Yon silvery billows breaking on the beach
Fall back in foam beneath the star-shine clear,
The while my rhymes are murmuring in your ear
A restless lore like that the billows teach;
For on these sonnet-waves my soul would reach
From its own depths, and rest within you, dear,
As, through the billowy voices yearning here,
Great nature strives to find a human speech.
A sonnet is a wave of melody:
From heaving waters of the impassion'd soul
A billow of tidal music one and whole
Flows in the "octave;" then returning free,
Its ebbing surges in the "sestet" roll
Back to the deeps of Life's tumultuous sea.


I see thee pine like her in golden story
Who, in her prison, woke and saw, one day,
The gates thrown open--saw the sunbeams play,
With only a web 'tween her and summer's glory;
Who, when that web--so frail, so transitory
It broke before her breath--had fallen away,
Saw other webs and others rise for aye
Which kept her prison'd till her hair was hoary.
Those songs half-sung that yet were all-divine--
That woke Romance, the queen, to reign afresh--
Had been but preludes from that lyre of thine,
Could thy rare spirit's wings have pierced the mesh
Spun by the wizard who compels the flesh,
But lets the poet see how heav'n can shine.
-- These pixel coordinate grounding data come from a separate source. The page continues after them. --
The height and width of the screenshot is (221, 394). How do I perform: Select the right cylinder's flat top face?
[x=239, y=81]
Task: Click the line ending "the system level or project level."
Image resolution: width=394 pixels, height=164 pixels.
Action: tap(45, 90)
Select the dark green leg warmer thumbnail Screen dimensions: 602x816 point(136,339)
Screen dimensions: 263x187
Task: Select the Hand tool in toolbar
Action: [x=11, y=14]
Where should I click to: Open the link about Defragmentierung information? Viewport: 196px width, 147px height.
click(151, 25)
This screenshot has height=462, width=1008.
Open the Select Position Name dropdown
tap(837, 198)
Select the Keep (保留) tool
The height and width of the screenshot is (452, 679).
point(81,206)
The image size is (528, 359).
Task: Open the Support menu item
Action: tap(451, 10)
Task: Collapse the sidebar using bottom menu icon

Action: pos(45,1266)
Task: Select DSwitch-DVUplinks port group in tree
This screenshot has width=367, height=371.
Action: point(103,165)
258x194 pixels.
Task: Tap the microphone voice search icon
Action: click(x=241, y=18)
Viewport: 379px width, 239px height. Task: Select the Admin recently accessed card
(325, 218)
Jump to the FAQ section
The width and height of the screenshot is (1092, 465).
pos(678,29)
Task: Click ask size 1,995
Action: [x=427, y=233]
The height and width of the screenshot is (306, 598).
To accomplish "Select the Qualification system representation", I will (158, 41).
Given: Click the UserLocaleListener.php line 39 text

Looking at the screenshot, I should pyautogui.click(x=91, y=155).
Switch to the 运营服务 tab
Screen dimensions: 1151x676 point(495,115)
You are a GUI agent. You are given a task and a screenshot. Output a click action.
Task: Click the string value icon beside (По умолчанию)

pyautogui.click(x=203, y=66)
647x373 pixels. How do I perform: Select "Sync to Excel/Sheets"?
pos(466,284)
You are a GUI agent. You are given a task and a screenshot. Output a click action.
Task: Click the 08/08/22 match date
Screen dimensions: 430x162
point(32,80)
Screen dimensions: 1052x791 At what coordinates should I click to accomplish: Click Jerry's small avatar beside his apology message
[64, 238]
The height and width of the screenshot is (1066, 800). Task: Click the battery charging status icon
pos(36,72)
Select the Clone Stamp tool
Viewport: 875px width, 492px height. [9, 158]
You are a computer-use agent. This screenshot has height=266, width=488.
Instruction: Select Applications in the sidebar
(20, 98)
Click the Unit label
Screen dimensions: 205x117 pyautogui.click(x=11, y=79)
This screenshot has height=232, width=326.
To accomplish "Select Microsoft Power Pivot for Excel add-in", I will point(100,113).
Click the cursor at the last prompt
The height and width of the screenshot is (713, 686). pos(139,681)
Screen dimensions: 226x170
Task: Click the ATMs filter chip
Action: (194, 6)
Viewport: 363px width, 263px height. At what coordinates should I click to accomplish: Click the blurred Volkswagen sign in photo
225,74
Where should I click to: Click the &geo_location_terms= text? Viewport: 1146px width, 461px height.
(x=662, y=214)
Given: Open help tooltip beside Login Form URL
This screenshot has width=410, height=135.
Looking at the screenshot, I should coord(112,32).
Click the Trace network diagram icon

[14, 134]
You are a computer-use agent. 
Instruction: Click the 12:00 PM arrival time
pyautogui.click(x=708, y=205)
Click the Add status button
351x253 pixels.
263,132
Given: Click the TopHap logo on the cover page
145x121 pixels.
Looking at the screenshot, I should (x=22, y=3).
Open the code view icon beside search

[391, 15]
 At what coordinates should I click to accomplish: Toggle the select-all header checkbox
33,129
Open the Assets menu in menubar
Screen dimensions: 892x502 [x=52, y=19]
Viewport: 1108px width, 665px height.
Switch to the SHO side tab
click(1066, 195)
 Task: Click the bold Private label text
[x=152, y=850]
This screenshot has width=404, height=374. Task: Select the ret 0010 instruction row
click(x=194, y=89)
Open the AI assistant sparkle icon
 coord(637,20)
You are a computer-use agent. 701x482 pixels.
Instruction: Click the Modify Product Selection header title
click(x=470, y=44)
The mirrored stars lit all the bulrush spears,
And all the flags and broad-leaved lily-isles;
The ripples shook the stars to golden smiles,
Then smoothed them back to happy golden spheres.
We rowed--we sang; her voice seemed, in mine ears,
An angel's, yet with woman's dearest wiles;
But shadows fell from gathering cloudy piles
And ripples shook the stars to fiery tears.

God shaped the shadows like a phantom boat
Where sate her soul and mine in Doom's attire;
Along the lily-isles I saw it float
Where ripples shook the stars to symbols dire;
We wept--we kissed, while starry fingers wrote,
And ripples shook the stars to a snake of fire.